Text segment:
※ ※ ※

Out West Arts: Performance at the end of the world

Opera, music, theater, and art in Los Angeles and beyond

This Ring Doesn't Shine for me Anymore

May 04, 2012

 
Katarina Dalayman lights it up at the end of Götterdämmerung Photo: Ken Howard/Met Opera 2012
It’s been done in so many places by so many people that even the New York Times has had to dig a little to find someone on staff who’ll say much good about it at this point. It feel like shooting fish in a barrel. But reality is hard to escape, and I admit after seeing the entire cycle over the last ten days at The Metropolitan Opera with Götterdämmerung wrapping things up last night, that this week has felt pretty hollow and dispiriting as far as opera goes. It’s difficult even to be snarky or witty about the production given how uninspiring this whole show is, defying even the possibility of camp. Lepage offers no insight into the events of Wagner’s lengthy work. He doesn’t even rehash somebody else's. It makes Francesca Zambello’s recent production in San Francisco feel like it came straight out of Berlin with all of its “ideas” and “thought.” Instead, Lepage treats his audiences to days of characters just entering and exiting from the wings directly onto the front skirt of the stage where they stand for hours and sing. Meanwhile opera's noisiest and most expensive backdrop clacks and hisses along during the scene changes before coming to rest in yet another high tech pose it will hold until politely invited to move again. Occasionally the tedium is broken up by the distant shouts of stagehands (as it was Thursday briefly) trying to keep the whole contraption on course, like deckmates on some latter-day Titanic.

The wreck here is only artistic, though. Götterdämmerung is perhaps the worst staging of the four operas in the cycle. The special effects are rarely special and almost always cliché from the crumbling statues of the gods in the finale to the blood washed from Gunther’s hands after Siegfried’s murder which soon stains all of the video-projected Rhine. The biggest and most dramatic moments in the score are largely ignored and instead accompanied by lengthy exits and entrances of various characters as if nobody knew what to do with all that pesky music. Characters pace back and forth on the stage as if waiting for the orchestra to get to their entrance. Sadly, some of this may have rubbed off on conductor Fabio Luisi who gave a polished but oddly unengaged interpretation of the score for most all of the performances. It was the kind of Ring where nobody is pushing anyone towards anything, which may well be the worst kind. Even the drab, quasi-mythological costumes seemed mostly to work to stay out of the way of something bigger that never arrived.

※ ※ ※

Supplied data:
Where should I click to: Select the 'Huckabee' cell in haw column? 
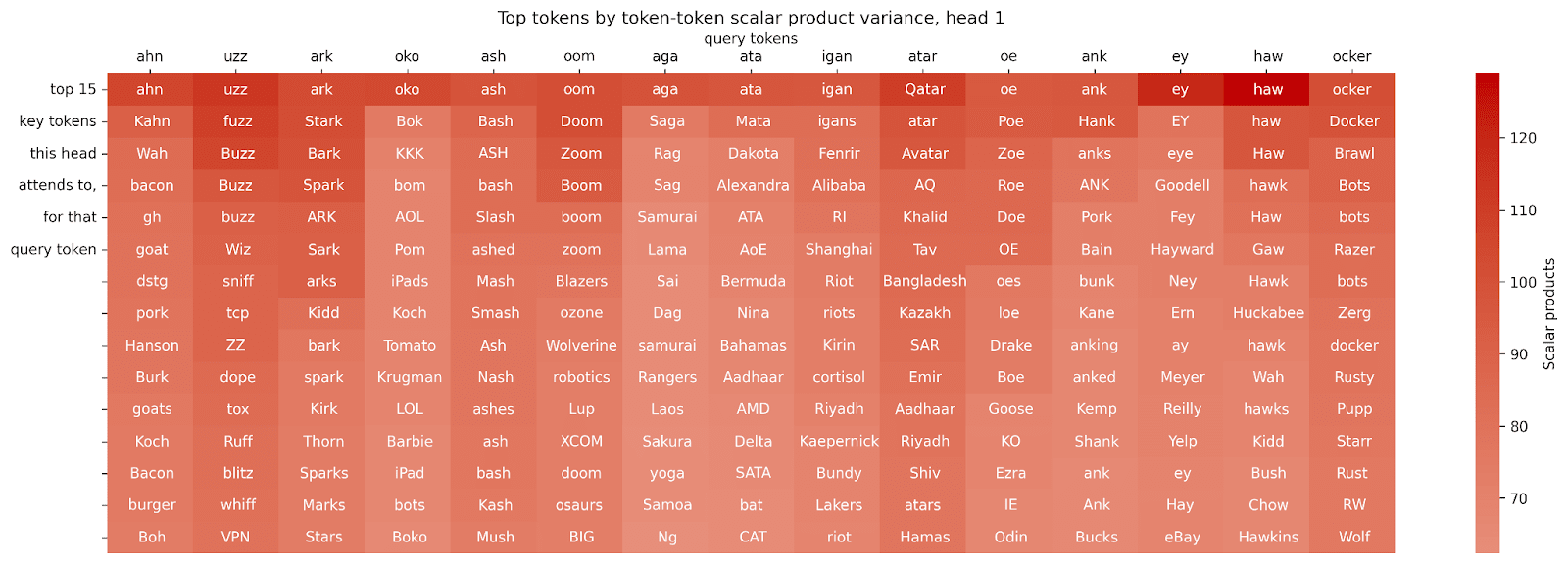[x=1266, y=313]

※ ※ ※

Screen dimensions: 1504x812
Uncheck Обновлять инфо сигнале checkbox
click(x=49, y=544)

※ ※ ※

To do:
**A)** Retype the listing lines, starting at the line that contains "Screen dimensions: 1504x812" and ending at the line that contains "click(x=49, y=544)".
**B)** Write what comes next in the opera review, picking up after its final sentence.
The opera review and the listing have no connection to each other.

The responses:
**A)**
Screen dimensions: 1504x812
Uncheck Обновлять инфо сигнале checkbox
click(x=49, y=544)

**B)**
Most of the vocal performances over the four days were not so instantly forgettable. Cancellations for illness abounded as I noted previously, and on Thursday, Eric Owens too, was announced sick and unable to perform Alberich for his brief scene in Act II. Richard Paul Fink, who will sing the role throughout the final cycle this year, covered the part and seemed like a breath of fresh air wandering in wearing a contemporary dark suit. There were heroes. Jay Hunter Morris continued to use his good will and lovely voice to great effect right through the end. Hans-Peter König who had done lots of duty in this show as Fafner, Hunding, and finally Hagen was easily the most assured and beautiful singing of the Ring’s final installment. Even Katarina Dalayman, who sang Brünnhilde, powered down for the cycle’s final opera and was steely and powerful without so much outright shouting as in Siegfried. Owens has becomes a first rate opera star out of these performances as Alberich as he should be. Bryn Terfel seemed best when Wotan became more sentimental and nostalgic as the cycle went on. His performances in Act II of Die Walküre and all of Siegfried were touchingly, beautifully sung. But his characterization of Wotan isn't comprehensively as great given that the god's more stentorian moments come off as blasé.

What the future hold’s for this turkey of a production is anybody’s guess. It certainly will live on next season and for some after that I imagine. It will certainly live on in video and everyone around the world will get another chance to see the entire previously screened four operas as part of the The Met Opera's Live in HD series over the course of the next two weeks. Don't believe all the Chicken Little harping you may have read about the drawbacks of the movie theater presentations. Having seen both versions, the theater presentations are notably preferable not only for their cost, but also because the most stupefyingly dull excesses of Lepage's non-production are improved upon by video editing and the qualities of a multi-camera video production. Any loss in image quality from seeing it live is a small price to pay to liven things up.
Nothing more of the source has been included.